[EXERCISE OBJECTIVE] Could you copy the records from the line with "This screenshot has height=815, width=868." through the end of the records, substituting "amount" for "quantity" and leaving everything else unchanged?

[START OF INPUT ROWS]

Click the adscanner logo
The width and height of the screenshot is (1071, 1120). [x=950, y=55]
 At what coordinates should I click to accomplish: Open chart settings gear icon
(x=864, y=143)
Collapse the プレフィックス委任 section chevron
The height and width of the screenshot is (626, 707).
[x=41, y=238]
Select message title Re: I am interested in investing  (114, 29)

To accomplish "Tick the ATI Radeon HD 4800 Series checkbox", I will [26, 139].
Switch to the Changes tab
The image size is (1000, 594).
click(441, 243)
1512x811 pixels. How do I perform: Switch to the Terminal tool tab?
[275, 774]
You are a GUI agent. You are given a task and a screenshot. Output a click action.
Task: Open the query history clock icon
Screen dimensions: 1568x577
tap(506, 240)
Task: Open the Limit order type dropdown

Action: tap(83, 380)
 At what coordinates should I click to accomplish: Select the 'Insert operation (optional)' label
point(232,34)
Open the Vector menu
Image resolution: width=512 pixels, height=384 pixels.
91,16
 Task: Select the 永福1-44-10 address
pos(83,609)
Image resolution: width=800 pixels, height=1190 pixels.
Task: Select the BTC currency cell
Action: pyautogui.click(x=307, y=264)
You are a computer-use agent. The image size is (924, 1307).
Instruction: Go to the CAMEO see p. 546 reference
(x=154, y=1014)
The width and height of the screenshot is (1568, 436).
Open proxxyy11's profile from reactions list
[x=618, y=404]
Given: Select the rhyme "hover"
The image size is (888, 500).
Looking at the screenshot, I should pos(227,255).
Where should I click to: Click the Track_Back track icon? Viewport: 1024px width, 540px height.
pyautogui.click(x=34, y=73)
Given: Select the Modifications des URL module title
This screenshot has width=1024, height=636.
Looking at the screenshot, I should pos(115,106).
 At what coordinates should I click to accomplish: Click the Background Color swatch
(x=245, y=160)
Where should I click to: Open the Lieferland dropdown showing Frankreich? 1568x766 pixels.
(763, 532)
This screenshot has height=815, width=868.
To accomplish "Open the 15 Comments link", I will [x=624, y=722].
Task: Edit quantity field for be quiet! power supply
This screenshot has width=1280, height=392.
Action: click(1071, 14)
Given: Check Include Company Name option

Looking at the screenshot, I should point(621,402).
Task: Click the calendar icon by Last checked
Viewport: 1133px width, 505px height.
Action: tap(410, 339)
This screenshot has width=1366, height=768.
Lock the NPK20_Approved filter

[END OF INPUT ROWS]

[FULL ANSWER]
This screenshot has height=815, width=868.
To accomplish "Open the 15 Comments link", I will [x=624, y=722].
Task: Edit amount field for be quiet! power supply
This screenshot has width=1280, height=392.
Action: click(1071, 14)
Given: Check Include Company Name option

Looking at the screenshot, I should point(621,402).
Task: Click the calendar icon by Last checked
Viewport: 1133px width, 505px height.
Action: tap(410, 339)
This screenshot has width=1366, height=768.
Lock the NPK20_Approved filter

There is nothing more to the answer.